Another superb examination of the West's decline.

The narrator is a 46-year-old man named Florent-Claude who is experiencing depression and, after discovering his Japanese girlfriend is a pervert, chooses to walk away from his life and disappear entirely. He quits his job, leaves his rented apartment, and has no family so it's easily done, before living in various hotels (always looking for ones that allow smoking), whilst being prescribed antidepressants by his doctor. He then takes us on a journey of his past, specifically his past relationships and loves (Camille being the one that got away) and does his best to stave off feelings of failure and regret which come attached to a growing sense of futility and suicide. This is the trade-off of being on antidepressants. He no longer has a sex drive. He no longer has a life.

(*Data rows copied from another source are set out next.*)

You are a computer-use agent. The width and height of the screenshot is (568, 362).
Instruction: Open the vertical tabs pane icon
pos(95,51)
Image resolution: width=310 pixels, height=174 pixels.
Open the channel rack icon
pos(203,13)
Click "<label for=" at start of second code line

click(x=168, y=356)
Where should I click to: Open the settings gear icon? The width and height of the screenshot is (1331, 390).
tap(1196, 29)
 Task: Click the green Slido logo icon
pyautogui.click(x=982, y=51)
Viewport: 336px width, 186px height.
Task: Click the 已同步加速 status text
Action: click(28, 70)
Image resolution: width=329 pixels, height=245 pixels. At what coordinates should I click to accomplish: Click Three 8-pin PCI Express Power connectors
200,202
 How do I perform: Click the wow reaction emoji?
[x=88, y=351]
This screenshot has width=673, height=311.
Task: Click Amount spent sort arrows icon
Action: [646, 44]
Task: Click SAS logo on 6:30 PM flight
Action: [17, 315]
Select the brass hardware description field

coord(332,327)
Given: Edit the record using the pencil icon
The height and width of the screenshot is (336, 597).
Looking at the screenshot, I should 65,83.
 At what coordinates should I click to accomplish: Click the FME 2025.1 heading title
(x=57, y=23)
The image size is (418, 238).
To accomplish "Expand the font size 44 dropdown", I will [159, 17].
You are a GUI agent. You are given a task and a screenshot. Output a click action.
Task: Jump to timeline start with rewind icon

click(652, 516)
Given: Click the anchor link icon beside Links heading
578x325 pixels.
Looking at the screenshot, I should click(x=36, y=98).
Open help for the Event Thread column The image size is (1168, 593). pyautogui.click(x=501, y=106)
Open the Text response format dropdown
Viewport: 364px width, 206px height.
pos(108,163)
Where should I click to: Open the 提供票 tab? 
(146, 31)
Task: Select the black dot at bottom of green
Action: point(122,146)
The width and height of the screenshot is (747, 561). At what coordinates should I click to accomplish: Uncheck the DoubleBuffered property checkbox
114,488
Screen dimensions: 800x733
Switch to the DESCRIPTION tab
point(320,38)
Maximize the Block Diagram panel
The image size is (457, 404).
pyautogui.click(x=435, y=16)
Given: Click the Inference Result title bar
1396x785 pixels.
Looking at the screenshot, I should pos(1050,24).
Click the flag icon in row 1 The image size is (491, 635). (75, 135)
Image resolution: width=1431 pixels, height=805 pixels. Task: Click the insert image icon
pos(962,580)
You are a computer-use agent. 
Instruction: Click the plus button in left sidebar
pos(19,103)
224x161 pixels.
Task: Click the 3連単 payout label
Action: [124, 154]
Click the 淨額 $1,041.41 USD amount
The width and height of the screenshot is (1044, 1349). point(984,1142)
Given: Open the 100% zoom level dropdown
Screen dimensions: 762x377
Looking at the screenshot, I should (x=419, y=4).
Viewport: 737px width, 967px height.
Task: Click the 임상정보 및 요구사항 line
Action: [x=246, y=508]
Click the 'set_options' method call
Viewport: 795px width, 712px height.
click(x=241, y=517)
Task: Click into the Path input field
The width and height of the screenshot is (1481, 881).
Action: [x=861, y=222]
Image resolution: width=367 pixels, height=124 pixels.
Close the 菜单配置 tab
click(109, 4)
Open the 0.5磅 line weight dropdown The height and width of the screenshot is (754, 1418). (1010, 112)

He then spends some time with an old friend, a farmer, whose wife has taken their kids and left him. While there, he witnesses a protest which his friend is instrumental in organising but there's always a sense that he has thrown himself into this protest as a consequence of his deteriorating mental state, which leads to a disastrous outcome. This might be viewed as another way of Houellebecq exploring how we distract ourselves from our real problems by manufacturing alternatives. It's during this period that Florent almost loses touch with reality. His apathy (most easily observed in his encounter with a paedophile who he doesn't judge or contact the police about) is also a symbol of the drug (and the culture we've created around it) but also of the West's decline in general. To Houellebecq French and German civilisation are the peak of that civilisation. And this is where they are now.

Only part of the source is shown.